TASK STATEMENT - Set down a precise copy of the whole listing.

[[ EXTRACTED ENTRIES, beginning ]]

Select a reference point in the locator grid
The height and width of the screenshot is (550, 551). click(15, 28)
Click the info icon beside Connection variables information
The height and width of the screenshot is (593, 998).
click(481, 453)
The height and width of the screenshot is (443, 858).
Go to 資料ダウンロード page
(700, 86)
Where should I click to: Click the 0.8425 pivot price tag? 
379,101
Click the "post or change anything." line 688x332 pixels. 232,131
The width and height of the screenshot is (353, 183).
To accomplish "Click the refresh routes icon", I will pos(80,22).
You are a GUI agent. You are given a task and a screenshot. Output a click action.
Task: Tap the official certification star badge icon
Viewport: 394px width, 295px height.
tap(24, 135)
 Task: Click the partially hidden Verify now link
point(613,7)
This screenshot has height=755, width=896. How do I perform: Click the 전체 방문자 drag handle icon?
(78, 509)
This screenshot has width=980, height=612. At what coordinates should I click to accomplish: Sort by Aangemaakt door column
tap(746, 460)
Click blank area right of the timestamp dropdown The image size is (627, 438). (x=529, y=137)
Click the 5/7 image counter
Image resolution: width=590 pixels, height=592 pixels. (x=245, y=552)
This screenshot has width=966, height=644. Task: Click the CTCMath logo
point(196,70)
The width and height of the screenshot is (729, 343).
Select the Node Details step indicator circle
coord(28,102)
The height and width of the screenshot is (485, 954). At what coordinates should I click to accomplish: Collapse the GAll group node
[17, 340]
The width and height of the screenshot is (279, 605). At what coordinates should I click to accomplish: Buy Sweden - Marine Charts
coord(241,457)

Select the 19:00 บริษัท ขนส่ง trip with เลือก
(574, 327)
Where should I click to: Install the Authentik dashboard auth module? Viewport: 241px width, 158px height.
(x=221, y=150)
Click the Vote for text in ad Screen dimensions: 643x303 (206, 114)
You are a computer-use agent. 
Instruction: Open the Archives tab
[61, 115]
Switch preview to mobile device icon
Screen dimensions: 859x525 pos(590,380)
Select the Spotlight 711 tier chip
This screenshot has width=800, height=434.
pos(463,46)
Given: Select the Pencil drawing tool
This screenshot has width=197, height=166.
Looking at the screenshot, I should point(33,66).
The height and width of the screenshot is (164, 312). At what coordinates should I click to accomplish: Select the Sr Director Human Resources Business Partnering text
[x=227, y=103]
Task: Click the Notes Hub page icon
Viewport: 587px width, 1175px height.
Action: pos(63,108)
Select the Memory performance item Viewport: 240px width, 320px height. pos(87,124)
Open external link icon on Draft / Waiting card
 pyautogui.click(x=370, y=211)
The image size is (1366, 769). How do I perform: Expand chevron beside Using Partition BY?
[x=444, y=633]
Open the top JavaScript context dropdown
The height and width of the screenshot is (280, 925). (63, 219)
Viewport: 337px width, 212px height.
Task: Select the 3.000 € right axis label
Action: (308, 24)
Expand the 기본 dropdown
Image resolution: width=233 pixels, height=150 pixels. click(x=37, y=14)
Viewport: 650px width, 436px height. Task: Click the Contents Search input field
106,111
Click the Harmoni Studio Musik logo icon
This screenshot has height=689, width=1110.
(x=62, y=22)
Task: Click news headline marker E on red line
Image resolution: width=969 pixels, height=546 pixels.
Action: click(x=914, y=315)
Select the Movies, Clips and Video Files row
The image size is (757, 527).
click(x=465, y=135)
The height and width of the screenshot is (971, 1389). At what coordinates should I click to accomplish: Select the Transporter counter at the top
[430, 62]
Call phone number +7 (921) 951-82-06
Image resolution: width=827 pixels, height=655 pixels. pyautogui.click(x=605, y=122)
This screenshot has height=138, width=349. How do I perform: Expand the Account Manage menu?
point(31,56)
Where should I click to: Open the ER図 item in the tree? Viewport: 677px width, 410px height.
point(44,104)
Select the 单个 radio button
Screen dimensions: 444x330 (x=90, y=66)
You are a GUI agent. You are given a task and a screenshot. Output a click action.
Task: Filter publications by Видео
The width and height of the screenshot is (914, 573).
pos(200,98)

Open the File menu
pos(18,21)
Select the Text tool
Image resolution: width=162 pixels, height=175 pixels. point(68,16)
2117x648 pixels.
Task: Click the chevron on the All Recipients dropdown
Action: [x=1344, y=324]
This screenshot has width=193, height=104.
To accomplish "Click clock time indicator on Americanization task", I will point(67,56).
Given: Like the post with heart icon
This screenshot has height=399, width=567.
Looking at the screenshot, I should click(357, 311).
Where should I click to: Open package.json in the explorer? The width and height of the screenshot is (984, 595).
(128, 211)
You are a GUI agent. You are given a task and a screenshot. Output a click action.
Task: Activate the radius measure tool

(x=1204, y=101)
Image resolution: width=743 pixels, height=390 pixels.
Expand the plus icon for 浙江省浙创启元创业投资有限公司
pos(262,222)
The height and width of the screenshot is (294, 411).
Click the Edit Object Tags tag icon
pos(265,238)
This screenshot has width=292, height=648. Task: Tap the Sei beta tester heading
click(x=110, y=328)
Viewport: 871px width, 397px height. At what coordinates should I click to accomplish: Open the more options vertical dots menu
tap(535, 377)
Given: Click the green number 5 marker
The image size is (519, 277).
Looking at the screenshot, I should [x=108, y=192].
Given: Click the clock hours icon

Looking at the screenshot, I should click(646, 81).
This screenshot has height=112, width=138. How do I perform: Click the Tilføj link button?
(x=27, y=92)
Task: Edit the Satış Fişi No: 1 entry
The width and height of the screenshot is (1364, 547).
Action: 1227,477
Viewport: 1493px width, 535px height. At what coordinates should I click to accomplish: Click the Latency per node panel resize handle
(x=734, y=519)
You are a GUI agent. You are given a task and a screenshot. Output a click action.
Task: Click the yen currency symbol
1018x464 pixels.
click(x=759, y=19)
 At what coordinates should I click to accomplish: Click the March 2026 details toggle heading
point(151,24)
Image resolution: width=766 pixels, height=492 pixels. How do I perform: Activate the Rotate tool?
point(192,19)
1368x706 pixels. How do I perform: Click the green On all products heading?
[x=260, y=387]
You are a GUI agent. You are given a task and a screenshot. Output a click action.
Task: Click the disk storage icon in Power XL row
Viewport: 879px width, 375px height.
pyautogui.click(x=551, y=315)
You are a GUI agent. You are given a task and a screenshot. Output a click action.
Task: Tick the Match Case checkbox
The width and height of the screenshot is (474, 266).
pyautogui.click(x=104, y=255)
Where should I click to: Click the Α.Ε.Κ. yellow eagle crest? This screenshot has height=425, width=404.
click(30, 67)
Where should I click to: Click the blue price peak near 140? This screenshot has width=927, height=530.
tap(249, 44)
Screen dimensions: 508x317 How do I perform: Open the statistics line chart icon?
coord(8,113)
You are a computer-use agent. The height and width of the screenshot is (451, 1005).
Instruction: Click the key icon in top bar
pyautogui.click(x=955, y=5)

[[ EXTRACTED ENTRIES, end ]]

WRITTEN SOLUTION -
Select a reference point in the locator grid
The height and width of the screenshot is (550, 551). click(15, 28)
Click the info icon beside Connection variables information
The height and width of the screenshot is (593, 998).
click(481, 453)
The height and width of the screenshot is (443, 858).
Go to 資料ダウンロード page
(700, 86)
Where should I click to: Click the 0.8425 pivot price tag? 
379,101
Click the "post or change anything." line 688x332 pixels. 232,131
The width and height of the screenshot is (353, 183).
To accomplish "Click the refresh routes icon", I will pos(80,22).
You are a GUI agent. You are given a task and a screenshot. Output a click action.
Task: Tap the official certification star badge icon
Viewport: 394px width, 295px height.
tap(24, 135)
 Task: Click the partially hidden Verify now link
point(613,7)
This screenshot has height=755, width=896. How do I perform: Click the 전체 방문자 drag handle icon?
(78, 509)
This screenshot has width=980, height=612. At what coordinates should I click to accomplish: Sort by Aangemaakt door column
tap(746, 460)
Click blank area right of the timestamp dropdown The image size is (627, 438). (x=529, y=137)
Click the 5/7 image counter
Image resolution: width=590 pixels, height=592 pixels. (x=245, y=552)
This screenshot has width=966, height=644. Task: Click the CTCMath logo
point(196,70)
The width and height of the screenshot is (729, 343).
Select the Node Details step indicator circle
coord(28,102)
The height and width of the screenshot is (485, 954). At what coordinates should I click to accomplish: Collapse the GAll group node
[17, 340]
The width and height of the screenshot is (279, 605). At what coordinates should I click to accomplish: Buy Sweden - Marine Charts
coord(241,457)

Select the 19:00 บริษัท ขนส่ง trip with เลือก
(574, 327)
Where should I click to: Install the Authentik dashboard auth module? Viewport: 241px width, 158px height.
(x=221, y=150)
Click the Vote for text in ad Screen dimensions: 643x303 (206, 114)
You are a computer-use agent. 
Instruction: Open the Archives tab
[61, 115]
Switch preview to mobile device icon
Screen dimensions: 859x525 pos(590,380)
Select the Spotlight 711 tier chip
This screenshot has width=800, height=434.
pos(463,46)
Given: Select the Pencil drawing tool
This screenshot has width=197, height=166.
Looking at the screenshot, I should point(33,66).
The height and width of the screenshot is (164, 312). At what coordinates should I click to accomplish: Select the Sr Director Human Resources Business Partnering text
[x=227, y=103]
Task: Click the Notes Hub page icon
Viewport: 587px width, 1175px height.
Action: pos(63,108)
Select the Memory performance item Viewport: 240px width, 320px height. pos(87,124)
Open external link icon on Draft / Waiting card
 pyautogui.click(x=370, y=211)
The image size is (1366, 769). How do I perform: Expand chevron beside Using Partition BY?
[x=444, y=633]
Open the top JavaScript context dropdown
The height and width of the screenshot is (280, 925). (63, 219)
Viewport: 337px width, 212px height.
Task: Select the 3.000 € right axis label
Action: (308, 24)
Expand the 기본 dropdown
Image resolution: width=233 pixels, height=150 pixels. click(x=37, y=14)
Viewport: 650px width, 436px height. Task: Click the Contents Search input field
106,111
Click the Harmoni Studio Musik logo icon
This screenshot has height=689, width=1110.
(x=62, y=22)
Task: Click news headline marker E on red line
Image resolution: width=969 pixels, height=546 pixels.
Action: click(x=914, y=315)
Select the Movies, Clips and Video Files row
The image size is (757, 527).
click(x=465, y=135)
The height and width of the screenshot is (971, 1389). At what coordinates should I click to accomplish: Select the Transporter counter at the top
[430, 62]
Call phone number +7 (921) 951-82-06
Image resolution: width=827 pixels, height=655 pixels. pyautogui.click(x=605, y=122)
This screenshot has height=138, width=349. How do I perform: Expand the Account Manage menu?
point(31,56)
Where should I click to: Open the ER図 item in the tree? Viewport: 677px width, 410px height.
point(44,104)
Select the 单个 radio button
Screen dimensions: 444x330 (x=90, y=66)
You are a GUI agent. You are given a task and a screenshot. Output a click action.
Task: Filter publications by Видео
The width and height of the screenshot is (914, 573).
pos(200,98)

Open the File menu
pos(18,21)
Select the Text tool
Image resolution: width=162 pixels, height=175 pixels. point(68,16)
2117x648 pixels.
Task: Click the chevron on the All Recipients dropdown
Action: [x=1344, y=324]
This screenshot has width=193, height=104.
To accomplish "Click clock time indicator on Americanization task", I will point(67,56).
Given: Like the post with heart icon
This screenshot has height=399, width=567.
Looking at the screenshot, I should click(357, 311).
Where should I click to: Open package.json in the explorer? The width and height of the screenshot is (984, 595).
(128, 211)
You are a GUI agent. You are given a task and a screenshot. Output a click action.
Task: Activate the radius measure tool

(x=1204, y=101)
Image resolution: width=743 pixels, height=390 pixels.
Expand the plus icon for 浙江省浙创启元创业投资有限公司
pos(262,222)
The height and width of the screenshot is (294, 411).
Click the Edit Object Tags tag icon
pos(265,238)
This screenshot has width=292, height=648. Task: Tap the Sei beta tester heading
click(x=110, y=328)
Viewport: 871px width, 397px height. At what coordinates should I click to accomplish: Open the more options vertical dots menu
tap(535, 377)
Given: Click the green number 5 marker
The image size is (519, 277).
Looking at the screenshot, I should [x=108, y=192].
Given: Click the clock hours icon

Looking at the screenshot, I should click(646, 81).
This screenshot has height=112, width=138. How do I perform: Click the Tilføj link button?
(x=27, y=92)
Task: Edit the Satış Fişi No: 1 entry
The width and height of the screenshot is (1364, 547).
Action: 1227,477
Viewport: 1493px width, 535px height. At what coordinates should I click to accomplish: Click the Latency per node panel resize handle
(x=734, y=519)
You are a GUI agent. You are given a task and a screenshot. Output a click action.
Task: Click the yen currency symbol
1018x464 pixels.
click(x=759, y=19)
 At what coordinates should I click to accomplish: Click the March 2026 details toggle heading
point(151,24)
Image resolution: width=766 pixels, height=492 pixels. How do I perform: Activate the Rotate tool?
point(192,19)
1368x706 pixels. How do I perform: Click the green On all products heading?
[x=260, y=387]
You are a GUI agent. You are given a task and a screenshot. Output a click action.
Task: Click the disk storage icon in Power XL row
Viewport: 879px width, 375px height.
pyautogui.click(x=551, y=315)
You are a GUI agent. You are given a task and a screenshot. Output a click action.
Task: Tick the Match Case checkbox
The width and height of the screenshot is (474, 266).
pyautogui.click(x=104, y=255)
Where should I click to: Click the Α.Ε.Κ. yellow eagle crest? This screenshot has height=425, width=404.
click(30, 67)
Where should I click to: Click the blue price peak near 140? This screenshot has width=927, height=530.
tap(249, 44)
Screen dimensions: 508x317 How do I perform: Open the statistics line chart icon?
coord(8,113)
You are a computer-use agent. The height and width of the screenshot is (451, 1005).
Instruction: Click the key icon in top bar
pyautogui.click(x=955, y=5)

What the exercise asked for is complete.